*EXERCISE GOAL*
Tally the lines in the material below that contain the word "computer". Reply with only that number.

*RECORDS FOR THE TASK*
>> START
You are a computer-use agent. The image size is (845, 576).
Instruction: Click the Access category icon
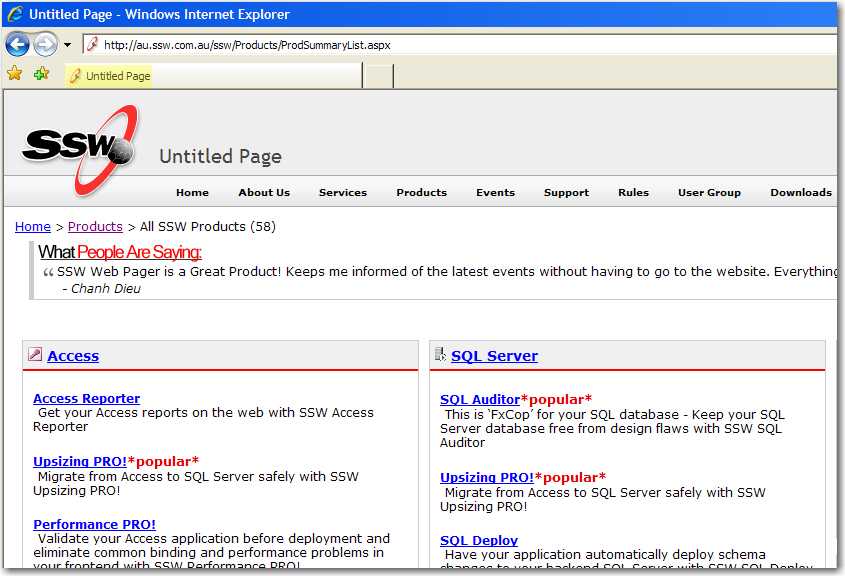pyautogui.click(x=35, y=354)
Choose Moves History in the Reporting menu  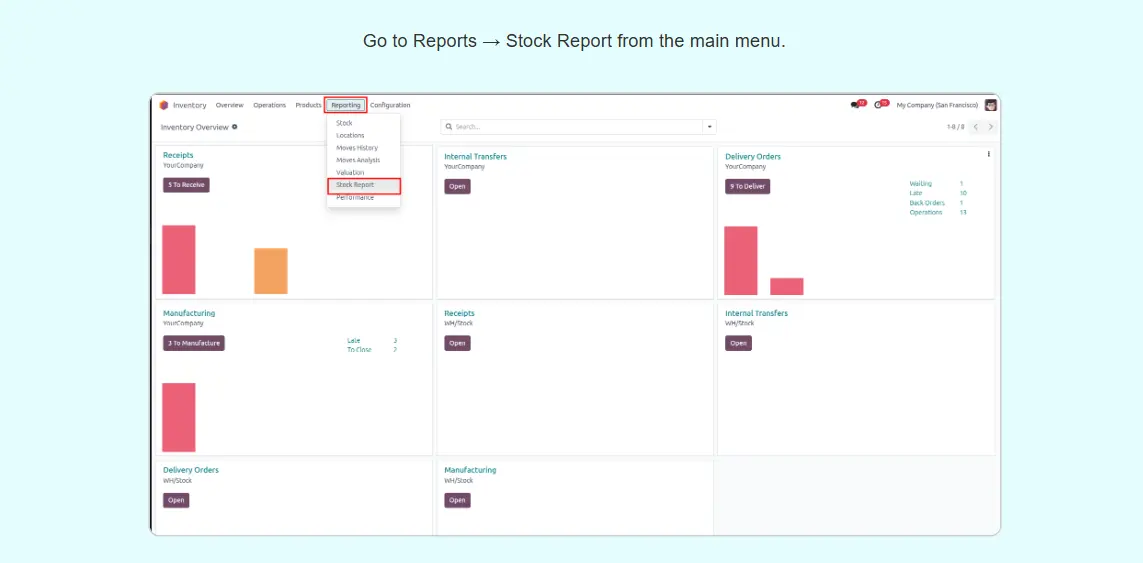coord(357,148)
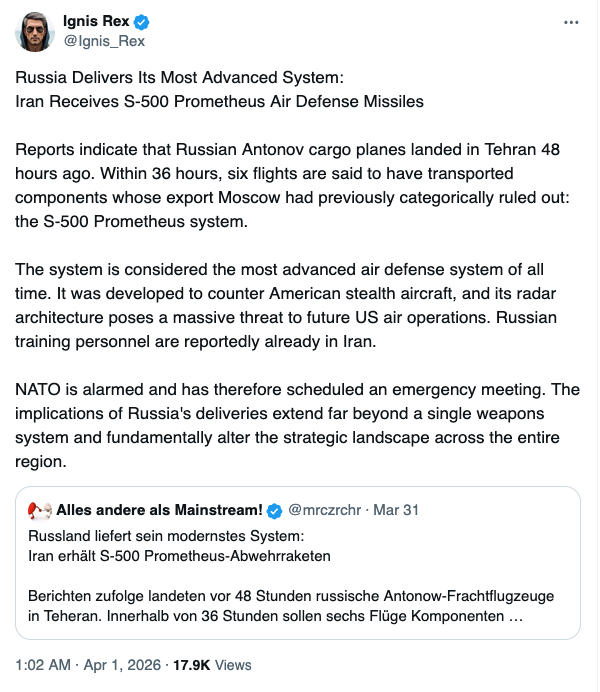This screenshot has height=692, width=600.
Task: Open the @Ignis_Rex handle link
Action: (104, 41)
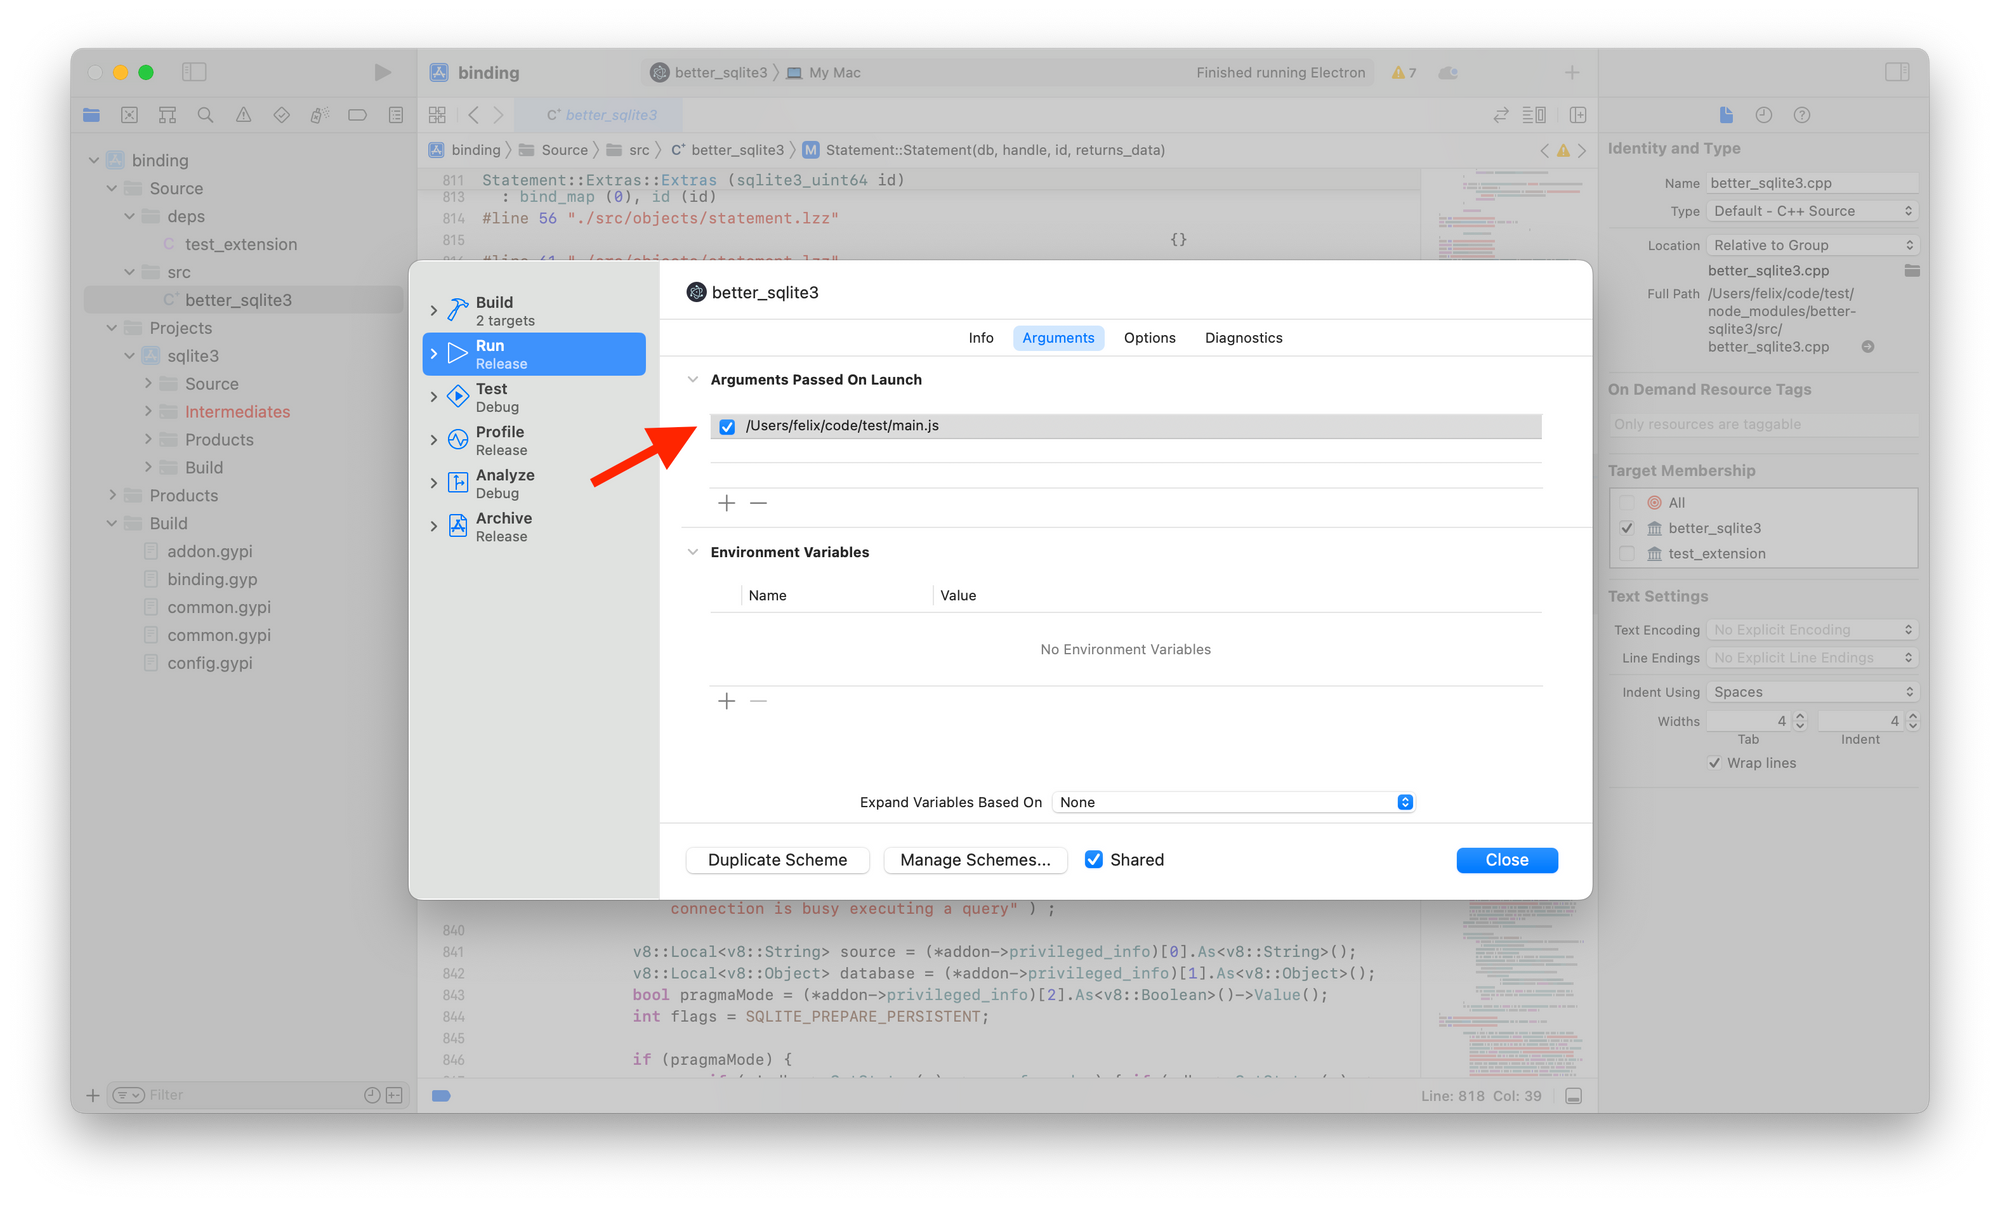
>> END
*ANSWER TO THIS EXERCISE*
1